Dairy farm sales have been few and far between in 2014 resulting in firm prices. However, there are mixed opinions about how the recent slump in milk prices will affect prices.
Duncan Barrie of CKD Galbraith said farms in Ayrshire and the south-west of Scotland were keenly sought.
“Equipped dairy units, land and buildings that can complement an existing enterprise, and farms that can be converted to dairy, are in strong demand. We are still experiencing strong interest from Northern Ireland.”
Willoxton Farm, near Mauchline, Ayrshire, is a 287-acre dairy unit that includes a substantial modern purpose-built dairy complex. It was launched in July at a guide price of £1.5m and has already gone under offer.
Recent milk price reductions did not appear to have dampened demand, said Mr Barrie. “However, a continued period of income reduction will ultimately affect buyers’ serviceability relating to purchase power and expansion.”
Craig Brough of H&H Land and Property said scarcity of land and farmers striving to create bigger dairy herds continued to drive the market in Cumbria and south-west Scotland.
“While the milk price is in the doldrums, farmers don’t buy farms based on today’s commodity prices. Land is still an exceptional investment, and good dairy farms are increasingly few and far between.”
High-quality, ring-fenced, fully equipped farms would have a land value of £8,000-10,000/acre, said Mr Brough. One good example creating a strong draw was Stoneybrook Farm near Brampton, Cumbria.
The farm is a 338-acre dairy unit with an extensive greenfield dairy complex, including 415 cubicles and 24/48 Fullwood parlour, plus a new farmhouse, with a guide price of over £2.8m.
Berrys’ Chris Jones said dairy units in north Shropshire were worth £9,000-10,000/acre and those in the south £10,000-11,000/acre, depending on location, equipment and land quality.

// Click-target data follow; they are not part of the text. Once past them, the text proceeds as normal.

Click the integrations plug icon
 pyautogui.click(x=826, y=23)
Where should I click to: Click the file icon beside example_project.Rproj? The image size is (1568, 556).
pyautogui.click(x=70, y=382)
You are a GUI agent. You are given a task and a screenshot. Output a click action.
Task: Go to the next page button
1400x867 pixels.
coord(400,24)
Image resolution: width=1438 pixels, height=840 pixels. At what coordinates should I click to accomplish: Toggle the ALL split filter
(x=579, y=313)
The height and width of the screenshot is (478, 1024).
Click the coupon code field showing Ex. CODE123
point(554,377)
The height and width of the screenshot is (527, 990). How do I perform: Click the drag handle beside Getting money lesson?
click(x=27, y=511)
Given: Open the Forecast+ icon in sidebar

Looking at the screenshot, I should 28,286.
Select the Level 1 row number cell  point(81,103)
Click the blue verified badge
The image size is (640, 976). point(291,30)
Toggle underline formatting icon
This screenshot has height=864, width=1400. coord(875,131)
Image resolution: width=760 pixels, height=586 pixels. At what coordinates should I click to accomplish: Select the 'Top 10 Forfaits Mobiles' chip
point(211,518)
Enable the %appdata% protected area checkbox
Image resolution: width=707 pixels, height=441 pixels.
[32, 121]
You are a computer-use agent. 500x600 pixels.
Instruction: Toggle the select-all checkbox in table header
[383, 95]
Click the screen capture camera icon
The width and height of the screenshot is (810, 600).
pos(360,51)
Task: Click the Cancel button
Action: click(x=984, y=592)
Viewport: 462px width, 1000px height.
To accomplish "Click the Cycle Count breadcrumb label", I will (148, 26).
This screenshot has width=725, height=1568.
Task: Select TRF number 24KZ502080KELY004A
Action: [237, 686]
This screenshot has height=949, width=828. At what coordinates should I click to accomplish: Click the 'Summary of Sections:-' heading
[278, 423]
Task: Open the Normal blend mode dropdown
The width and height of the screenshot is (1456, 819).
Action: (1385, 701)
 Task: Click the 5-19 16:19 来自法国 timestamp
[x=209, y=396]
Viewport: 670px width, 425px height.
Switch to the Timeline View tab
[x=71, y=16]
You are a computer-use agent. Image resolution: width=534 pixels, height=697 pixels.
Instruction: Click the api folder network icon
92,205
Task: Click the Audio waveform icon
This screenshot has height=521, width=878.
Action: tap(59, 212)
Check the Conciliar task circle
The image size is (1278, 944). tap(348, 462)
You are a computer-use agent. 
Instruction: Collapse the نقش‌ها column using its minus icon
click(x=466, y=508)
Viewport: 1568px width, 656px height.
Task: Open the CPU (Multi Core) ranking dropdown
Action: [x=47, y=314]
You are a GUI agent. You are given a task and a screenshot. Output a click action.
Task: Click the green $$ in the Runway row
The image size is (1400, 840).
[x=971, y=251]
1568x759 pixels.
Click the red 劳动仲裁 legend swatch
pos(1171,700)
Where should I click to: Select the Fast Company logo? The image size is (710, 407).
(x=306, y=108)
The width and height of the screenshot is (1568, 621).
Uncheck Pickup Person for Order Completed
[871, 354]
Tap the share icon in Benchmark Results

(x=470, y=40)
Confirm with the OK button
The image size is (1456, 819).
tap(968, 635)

Arable farmers and lifestyle buyers were vying with milk producers for land. “Anything within a ring fence is attractive, but supply is very short. Land is such a valuable asset in terms of investment and tax planning, farmers do not part with it lightly. Only if needs must does it come to the market.
“With milk prices as they are, you may begin to see some smaller farms for sale. But I think most will weather this storm.”
David Hebditch of Humberts’ Taunton, Somerset office said the dairy farm market was generally strong, especially for efficient, well-equipped units with adequate acreage for the cow accommodation. “We often receive interest in any holding over 200 acres for potential conversion to dairying.”
Dairy values were generally at £12,000/acre plus, depending on location, land quality and the efficiency and remaining life of buildings or suitability to construct a new unit, he added.
“There is some cash-flow pressure and some highly geared businesses,” said Mr Hebditch. “However, most efficient businesses can manage costs in a volatile market, and the banks continue to be supportive of agriculture as a whole.”
Dairy farm sales were scarce in the south-west of England, said Alex Rew of Stags. “There is demand from dairy farmers, particularly the low-input, low-output fraternity, for land or uncapitalised farms to create new units. However, if more dairy farms come to the market I still expect good demand.”
Let units were also creating plenty of interest, said Mr Rew. Over the course of two viewing days, 41 separate parties visited 180-acre Larkbeare Court, Whimple, Devon (pictured) – a ring-fenced dairy unit with 150 cubicles and a 12:24 parlour offered on an eight-year FBT.
“We had 12 tenders ranging from £250-360/acre, though most were within 15% of each other. The tenant has been chosen and is due to start on 1 November.”
David Cross of Savills said smaller units tended to be swallowed up by arable and livestock farms and he saw no change in the trend. “Historically, probably two out of three I’ve sold have gone out of milk.”
However, specialist dairy farms with a good acreage able to support 300-400 cows would always sell well.
Sales of some units were not being helped by low milk prices, he said. “And dairy farming is not attractive to investors – there are lots of issues with high depreciation of buildings and other infrastructures.”
Manor Farm Dairy at Downhead, Somerset, is testing the ultra-commercial end of the market. Launched in June at over £4m, the 223-acre holding carries 1,300 cows in extensive and well-equipped buildings, including a 64-point rotary parlour. There are no dwellings.
It is farmed alongside rented land and contract-grown forage crops. “This is an exciting opportunity without a heavy land cost,” said Mr Cross. “There’s been a great deal of interest – it remains to be seen what the market says.”